The slowly-resolving ambiguities of marijuana-linked mortality risk

With recreational marijuana and medical marijuana use approved in more states, there have have been few studies on the mortality implications of marijuana use in the general population. Last year, ExamOne completed the most comprehensive review of marijuana mortality risk in an insurance applicant population to probe the interaction of marijuana use with applicant age, gender and tobacco status.

While the scientific consensus remains incipient relative to other well-established underwriting criteria such as tobacco, a review of the available literature, in concert with ExamOne’s own original research, does reveal a number of emerging consistencies on the magnitude and origin of marijuana risk from a life insurance underwriting perspective.

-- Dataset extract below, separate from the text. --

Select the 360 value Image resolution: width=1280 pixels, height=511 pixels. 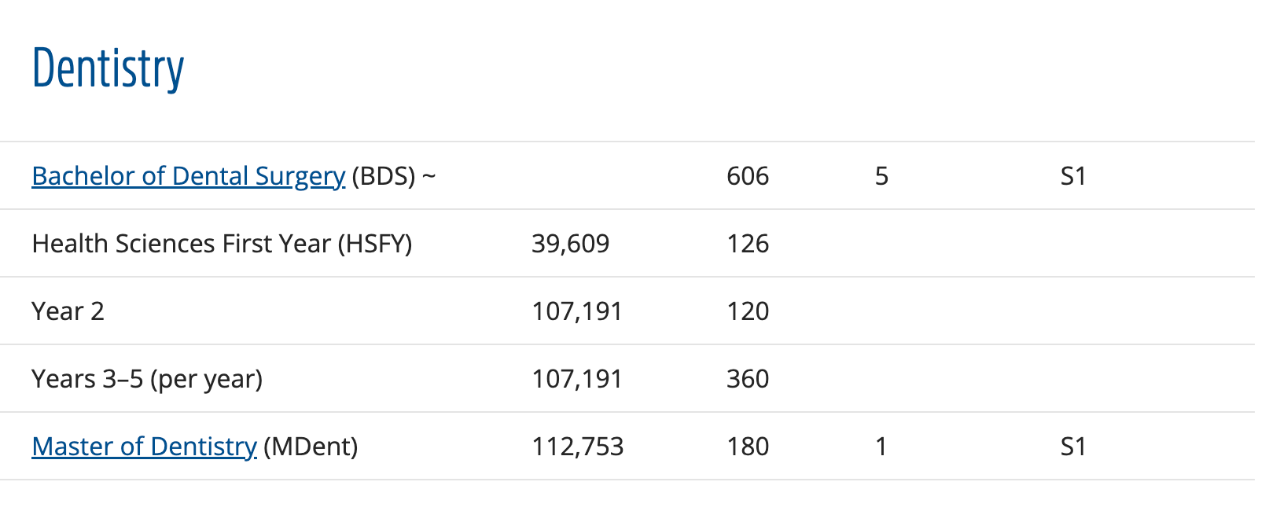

The ExamOne study found no statistically significant relationship between THC status and mortality risk in females, but a fairly strong effect in males. This finding (marijuana risk in males, but not females) has been replicated in the published literature. In broad strokes, the most commonly suggested etiologies for marijuana-linked mortality fall into three categories:

  1. Direct medical effects of marijuana use – particularly respiratory cancers

  2. Direct behavioral effects – principally impaired-driving motor vehicle accidents and, in some studies, suicide

  3. Indirect lifestyle correlates – including other recreational drug use and some observed increase in high-risk infectious disease (HCV and HIV) prevalence.

While marijuana use might still prove to be a long-term mortality risk in its own right, the most immediate and well-established risk factors for the drug appear to be its correlation with impaired driving, and the abuse of more inherently dangerous illegal drugs. Particularly when underwriting male users, insurers are probably well advised to pay careful attention to driving histories, and any indications of broader recreational drug use.